:: Work to complete ::
The lines from the one containing "Screen dimensions: 1036x600" through the last line below, both ends included, must be reproduced exactly, with no pictures.

:: Raw data ::

★ ★ ★

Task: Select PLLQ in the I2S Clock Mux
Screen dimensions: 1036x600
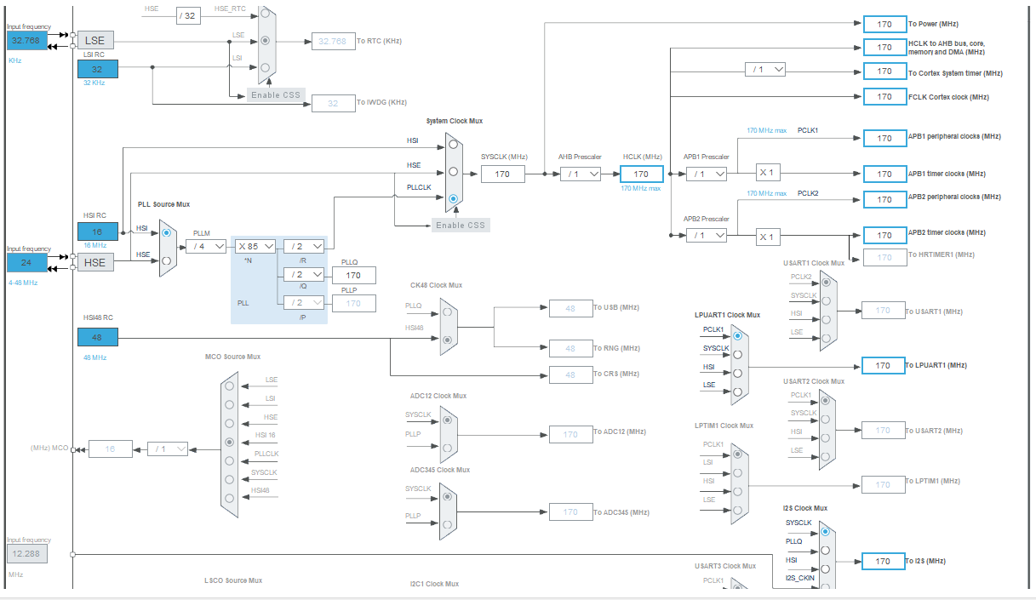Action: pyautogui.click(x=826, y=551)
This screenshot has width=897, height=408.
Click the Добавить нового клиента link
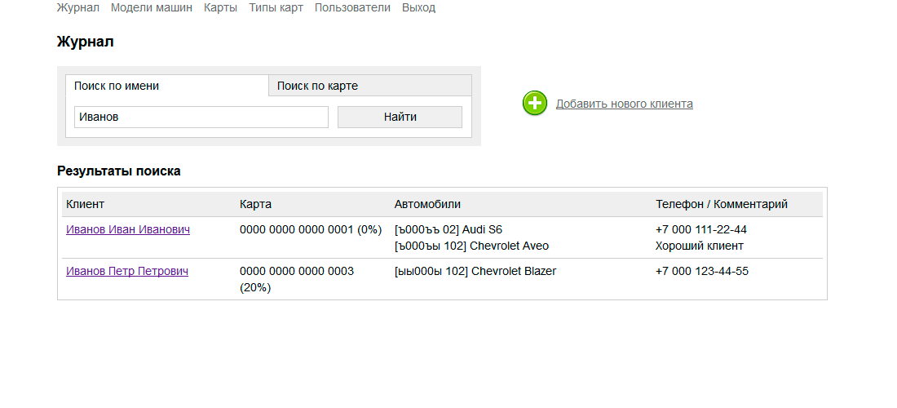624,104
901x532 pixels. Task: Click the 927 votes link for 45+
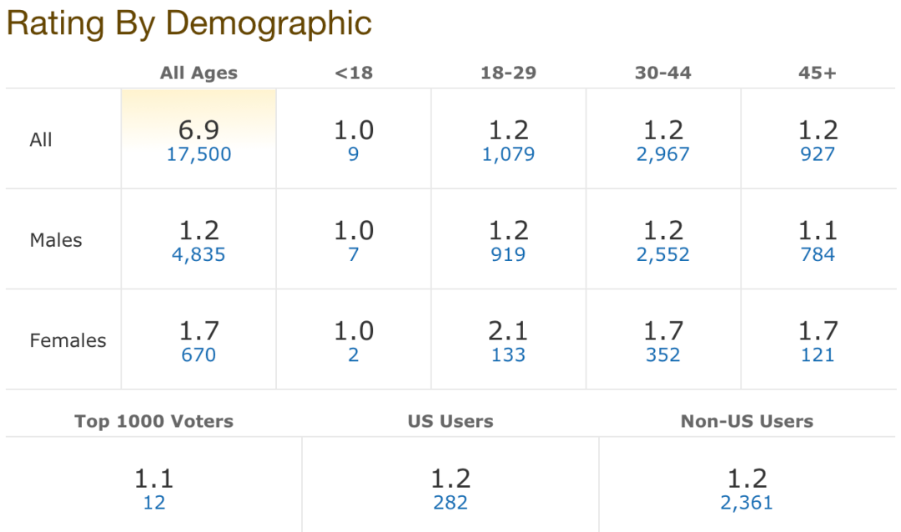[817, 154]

★ ★ ★

:: Response ::
Screen dimensions: 1036x600
Action: pyautogui.click(x=826, y=551)
This screenshot has width=897, height=408.
Click the Добавить нового клиента link
624,104
901x532 pixels. Task: Click the 927 votes link for 45+
[817, 154]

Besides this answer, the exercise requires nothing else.